ROYAL GRAMMAR SCHOOL, HIGH WYCOMBE
SPEECH DAY 1964
(I don't have a programme for this but have scanned what appears in the September 1964 Wycombiensian)
After last year’s belated event, the 1964 Speech Day was held towards the end of the Summer Term as is usual, on July 10th. The guest of honour was Dr. W. Oakeshott, M.A., the Vice-Chancellor of Oxford University and the Rector of Lincoln College.
It was an ideal day for such an event, since for once the usually inclement British weather had given way to brilliant sunshine. The principal guests inspected the proficient guard of honour to the accompaniment of the School Band, complete with pipers. Everyone adjourned then to the Queen’s Hall, where the speakers addressed many parents and Sixth Form boys. The speeches were also relayed by loudspeaker to the quadrangle, where the main and junior schools were seated.
The first to speak was Alderman R. P. Clarke, Chairman of the Board of Governors. First, he felt it was necessary to clarify the situation concerning the school swimming pool: because of a clerical error the swimming pool was omitted from the original contract for the new buildings which were completed last year. As a result of this, the cost originally estimated was found to be inadequate, and this meant a further contribution from the school of £900, though naturally only the parents of the boys not present at the school at the time of the 1960 appeal would be asked to contribute.
The Chairman thought he ought to mention that the Board had finally, if reluctantly, decided to accept the resignation of the Headmaster at the end of the next school year. He felt sure that everyone would be saddened at relinquishing the man under whose guidance the school had reached such academic heights.
The Headmaster began his report be welcoming the guest of honour not only as a distinguished academic figure but as an old personal friend. As Vice-Chancellor of the “oldest and greatest University in the world” perhaps he more than any other was in a position to measure the success of the school. He then welcomed another old friend, the Rev. A. L. Evan Hopkins, who had come to preach at the Commemoration service later in the day.
He paid tribute to the Governors the school had lost, and to Staff who were leaving. It was a sad blow to learn of the death of Mr. P. C. Raffety; he thanked Wing Commander Currall and Rear-Admiral Skelton, who were leaving the Board after valuable service, and then welcomed Mr. John Prior, Mr. C. B. Bowler and Mr. O. S. Puckle to the Governing Body.

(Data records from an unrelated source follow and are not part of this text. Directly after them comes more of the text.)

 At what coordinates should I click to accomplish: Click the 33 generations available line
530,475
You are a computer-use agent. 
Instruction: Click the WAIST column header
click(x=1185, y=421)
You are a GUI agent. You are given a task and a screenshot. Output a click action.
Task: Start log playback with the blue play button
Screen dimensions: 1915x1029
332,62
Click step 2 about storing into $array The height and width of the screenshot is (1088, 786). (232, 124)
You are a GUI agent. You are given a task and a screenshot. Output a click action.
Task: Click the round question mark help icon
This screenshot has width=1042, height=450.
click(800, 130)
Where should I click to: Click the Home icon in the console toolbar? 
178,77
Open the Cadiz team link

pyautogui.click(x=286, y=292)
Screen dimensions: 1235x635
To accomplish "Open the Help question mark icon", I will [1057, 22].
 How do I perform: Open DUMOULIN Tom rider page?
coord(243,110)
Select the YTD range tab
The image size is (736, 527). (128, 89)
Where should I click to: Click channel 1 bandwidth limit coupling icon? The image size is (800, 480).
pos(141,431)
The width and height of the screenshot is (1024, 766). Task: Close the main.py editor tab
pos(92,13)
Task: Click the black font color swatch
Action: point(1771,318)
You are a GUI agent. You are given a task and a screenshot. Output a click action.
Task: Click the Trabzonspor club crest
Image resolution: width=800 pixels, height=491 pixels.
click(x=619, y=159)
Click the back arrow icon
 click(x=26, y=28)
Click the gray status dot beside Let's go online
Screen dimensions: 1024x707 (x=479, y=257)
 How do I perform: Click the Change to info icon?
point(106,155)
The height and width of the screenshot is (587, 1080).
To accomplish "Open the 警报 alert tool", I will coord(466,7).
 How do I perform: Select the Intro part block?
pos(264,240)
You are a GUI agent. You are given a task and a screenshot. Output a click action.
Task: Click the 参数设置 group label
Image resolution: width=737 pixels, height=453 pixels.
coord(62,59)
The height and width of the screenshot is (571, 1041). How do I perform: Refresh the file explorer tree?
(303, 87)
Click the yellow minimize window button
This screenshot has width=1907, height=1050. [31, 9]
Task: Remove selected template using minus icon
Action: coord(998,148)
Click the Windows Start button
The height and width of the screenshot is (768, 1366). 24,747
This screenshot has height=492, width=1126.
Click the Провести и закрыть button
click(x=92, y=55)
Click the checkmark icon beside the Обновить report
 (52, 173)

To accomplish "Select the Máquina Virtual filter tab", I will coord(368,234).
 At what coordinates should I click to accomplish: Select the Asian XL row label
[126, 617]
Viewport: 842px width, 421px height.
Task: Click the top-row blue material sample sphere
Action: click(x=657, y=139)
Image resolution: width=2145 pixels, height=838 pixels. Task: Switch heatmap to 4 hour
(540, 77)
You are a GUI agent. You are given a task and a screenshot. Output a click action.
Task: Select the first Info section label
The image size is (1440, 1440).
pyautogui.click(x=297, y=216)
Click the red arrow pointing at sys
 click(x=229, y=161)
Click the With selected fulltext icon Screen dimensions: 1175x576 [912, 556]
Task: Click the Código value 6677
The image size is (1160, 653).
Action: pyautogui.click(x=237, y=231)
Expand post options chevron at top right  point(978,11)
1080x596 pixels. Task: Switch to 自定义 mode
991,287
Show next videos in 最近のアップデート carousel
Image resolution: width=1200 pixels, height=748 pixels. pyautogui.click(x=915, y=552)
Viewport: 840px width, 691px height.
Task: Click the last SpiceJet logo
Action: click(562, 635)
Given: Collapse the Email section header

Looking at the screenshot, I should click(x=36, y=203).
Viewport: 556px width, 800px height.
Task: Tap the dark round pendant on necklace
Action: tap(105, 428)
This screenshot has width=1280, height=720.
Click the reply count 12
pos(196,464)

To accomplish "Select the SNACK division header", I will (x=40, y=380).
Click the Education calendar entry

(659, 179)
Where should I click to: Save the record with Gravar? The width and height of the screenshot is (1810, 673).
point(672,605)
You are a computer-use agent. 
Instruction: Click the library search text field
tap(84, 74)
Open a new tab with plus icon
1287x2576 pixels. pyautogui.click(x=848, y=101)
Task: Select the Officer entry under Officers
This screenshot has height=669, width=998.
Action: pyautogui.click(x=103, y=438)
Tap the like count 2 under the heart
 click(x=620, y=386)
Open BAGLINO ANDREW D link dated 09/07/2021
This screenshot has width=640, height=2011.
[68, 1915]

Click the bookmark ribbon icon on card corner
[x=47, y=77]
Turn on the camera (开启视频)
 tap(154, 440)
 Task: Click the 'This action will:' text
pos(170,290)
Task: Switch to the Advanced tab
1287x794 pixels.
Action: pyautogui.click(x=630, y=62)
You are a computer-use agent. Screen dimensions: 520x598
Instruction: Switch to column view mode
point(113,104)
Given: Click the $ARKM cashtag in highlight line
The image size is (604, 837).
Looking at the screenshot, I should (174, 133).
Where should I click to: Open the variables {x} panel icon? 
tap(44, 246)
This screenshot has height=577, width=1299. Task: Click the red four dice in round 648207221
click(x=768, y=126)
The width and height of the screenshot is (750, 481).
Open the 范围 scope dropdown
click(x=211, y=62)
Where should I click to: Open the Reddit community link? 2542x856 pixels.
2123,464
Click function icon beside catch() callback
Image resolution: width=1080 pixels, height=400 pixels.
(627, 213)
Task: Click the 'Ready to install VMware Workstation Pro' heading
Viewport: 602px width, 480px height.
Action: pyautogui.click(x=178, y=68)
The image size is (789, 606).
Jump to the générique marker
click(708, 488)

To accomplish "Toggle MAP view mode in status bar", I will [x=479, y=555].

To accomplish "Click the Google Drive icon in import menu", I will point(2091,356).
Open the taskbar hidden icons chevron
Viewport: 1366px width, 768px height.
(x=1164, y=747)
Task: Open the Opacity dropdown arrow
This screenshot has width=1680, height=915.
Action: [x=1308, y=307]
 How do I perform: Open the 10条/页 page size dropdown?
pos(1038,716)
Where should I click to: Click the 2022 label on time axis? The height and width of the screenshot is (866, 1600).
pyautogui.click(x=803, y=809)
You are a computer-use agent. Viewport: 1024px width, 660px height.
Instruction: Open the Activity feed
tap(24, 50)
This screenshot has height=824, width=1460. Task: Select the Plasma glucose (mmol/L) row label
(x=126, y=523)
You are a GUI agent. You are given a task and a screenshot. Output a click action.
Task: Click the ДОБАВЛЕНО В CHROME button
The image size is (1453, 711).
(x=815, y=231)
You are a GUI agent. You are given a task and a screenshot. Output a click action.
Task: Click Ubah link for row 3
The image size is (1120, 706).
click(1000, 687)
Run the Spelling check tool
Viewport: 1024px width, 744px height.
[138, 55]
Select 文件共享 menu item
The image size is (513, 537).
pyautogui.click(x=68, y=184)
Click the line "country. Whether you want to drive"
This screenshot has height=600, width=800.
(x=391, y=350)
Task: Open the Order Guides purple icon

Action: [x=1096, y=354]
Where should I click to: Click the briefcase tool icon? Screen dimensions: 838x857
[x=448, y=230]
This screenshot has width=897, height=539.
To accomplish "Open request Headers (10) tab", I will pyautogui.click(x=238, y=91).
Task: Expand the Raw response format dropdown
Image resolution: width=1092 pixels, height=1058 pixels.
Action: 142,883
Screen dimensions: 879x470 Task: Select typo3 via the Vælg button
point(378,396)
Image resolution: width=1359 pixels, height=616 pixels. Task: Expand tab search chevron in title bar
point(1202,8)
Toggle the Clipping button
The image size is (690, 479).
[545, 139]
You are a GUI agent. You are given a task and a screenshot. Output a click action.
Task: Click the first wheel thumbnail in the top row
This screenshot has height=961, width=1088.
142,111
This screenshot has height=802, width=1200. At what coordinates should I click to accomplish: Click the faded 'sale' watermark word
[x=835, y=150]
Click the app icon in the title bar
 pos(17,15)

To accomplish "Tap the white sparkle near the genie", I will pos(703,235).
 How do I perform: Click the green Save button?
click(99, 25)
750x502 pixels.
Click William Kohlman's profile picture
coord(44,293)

Passing on to the Staff, he told the school that Mr. P. L. Jones, who joined the Staff in 1917, was retiring, as was Mr. A. S. Hett, who had completed twenty years on the teaching staff. Also, a great number of other masters were leaving for senior appointments and he wished them well in their new jobs.
The Headmaster then mentioned the solid academic achievement maintained throughout the year, which resulted in a large score of successes at “A” Level by Sixth Form boys. He praised those who had left to continue their studies at universities, and in particular the boys who had distinguished themselves by gaining Open Awards at Oxford and Cambridge.
Finally, the Headmaster touched upon a subject that is currently being discussed – the movement towards a reconstruction of secondary education. He felt it would do enormous damage, after winning a nationwide reputation for academic work of the highest order, to precipitate such changes as the age of entry, or the type of boy the school had been conditioned to accept.
After distributing the prizes, Dr. Oakeshott delivered a most pleasant and concise speech. He began by praising the excellence of turnout of the Guard of Honour and the school generally. He then discussed the question of leadership, asking boys to remember to examine their own decisions, to seek within themselves when things go wrong, and to understand the motives of the people they are dealing with.
To wind up the main proceedings a vote of thanks was proposed by Alderman Mrs. C. L. Lovelock-Jones. Parents and boys then dispersed for tea, watched a demonstration by the C.C.F., and visited the exhibitions staged by school societies throughout the school.
At 6.00 p.m. the Commemoration service was held in the parish church, where the sermon was preached by the Rev. A. L. Evan Hopkins. A similar service was also held in the Roman Catholic Church.